SEARCH BLOG: IMMIGRATION
As I read arguments for a "do over" for the millions of persons who have entered the U.S. illegally, it is obvious that, aside from government officials who have their own agendas, the average U.S. citizen supporting this approach is doing so from heartfelt compassion.
The U.S. has a history of, indeed a tradition, of accepting those who have suffered political oppression or are simply seeking a "do over" in their lives. And for a couple of hundred years, the U.S. has maintained a process that has brought millions of people legally to our shores... in a relatively orderly fashion.So why the opposition to the 10-15 million (or whatever the real number is) of people who have simply bypassed the legal process and entered the U.S. because they wanted to, even if is was illegally? So what if they have decided that waiting their turn is not in their best interests? So what if they have created social and financial problems for our communities? So what if there are others who have gone through the process of getting a "green card" or immigrated legally?
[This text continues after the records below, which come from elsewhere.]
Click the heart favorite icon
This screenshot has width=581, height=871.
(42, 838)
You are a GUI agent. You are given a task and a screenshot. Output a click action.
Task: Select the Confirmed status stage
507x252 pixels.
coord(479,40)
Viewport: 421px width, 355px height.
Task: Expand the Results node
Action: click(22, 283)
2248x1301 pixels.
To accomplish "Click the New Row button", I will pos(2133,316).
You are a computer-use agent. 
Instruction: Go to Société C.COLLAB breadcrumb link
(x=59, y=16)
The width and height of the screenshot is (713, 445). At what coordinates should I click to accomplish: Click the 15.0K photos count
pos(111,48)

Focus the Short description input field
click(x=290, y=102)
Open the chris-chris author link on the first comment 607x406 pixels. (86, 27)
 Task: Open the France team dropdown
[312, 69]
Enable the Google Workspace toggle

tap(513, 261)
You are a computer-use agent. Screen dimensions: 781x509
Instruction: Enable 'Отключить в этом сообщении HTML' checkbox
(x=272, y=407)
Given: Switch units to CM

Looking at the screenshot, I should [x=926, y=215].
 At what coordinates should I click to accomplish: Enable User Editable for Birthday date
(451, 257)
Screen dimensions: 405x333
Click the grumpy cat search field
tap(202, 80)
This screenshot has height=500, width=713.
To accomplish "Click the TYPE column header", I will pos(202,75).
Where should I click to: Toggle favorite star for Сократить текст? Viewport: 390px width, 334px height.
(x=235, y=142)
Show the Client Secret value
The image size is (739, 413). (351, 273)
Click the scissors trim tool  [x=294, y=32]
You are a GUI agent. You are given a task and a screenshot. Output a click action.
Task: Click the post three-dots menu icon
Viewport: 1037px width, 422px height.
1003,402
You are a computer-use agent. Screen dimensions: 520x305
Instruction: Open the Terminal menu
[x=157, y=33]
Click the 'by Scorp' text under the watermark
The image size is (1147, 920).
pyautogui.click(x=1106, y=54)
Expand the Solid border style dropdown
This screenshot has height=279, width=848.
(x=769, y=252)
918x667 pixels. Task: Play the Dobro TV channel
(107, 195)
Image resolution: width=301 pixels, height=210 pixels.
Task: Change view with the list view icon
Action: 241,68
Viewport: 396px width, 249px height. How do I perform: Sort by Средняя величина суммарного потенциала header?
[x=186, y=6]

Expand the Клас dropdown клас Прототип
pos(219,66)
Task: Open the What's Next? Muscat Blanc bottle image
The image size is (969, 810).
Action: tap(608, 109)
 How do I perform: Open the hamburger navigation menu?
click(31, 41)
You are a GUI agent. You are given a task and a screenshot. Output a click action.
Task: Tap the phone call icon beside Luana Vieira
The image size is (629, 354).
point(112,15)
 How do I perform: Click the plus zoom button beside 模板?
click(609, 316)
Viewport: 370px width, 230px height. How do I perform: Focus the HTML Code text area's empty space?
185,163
These 10-15 million people deserve a "do over" because they are here now. Right? It is our tradition to accept anyone who reaches landfall. We do it for the Cubans who build rickety rafts to escape Castro, so why not Mexicans who are attempting to escape the ... who is the dictator of Mexico, anyway?Okay, so maybe political asylum isn't the issue here. Well, we have a tradition. Apparently, that supersedes law.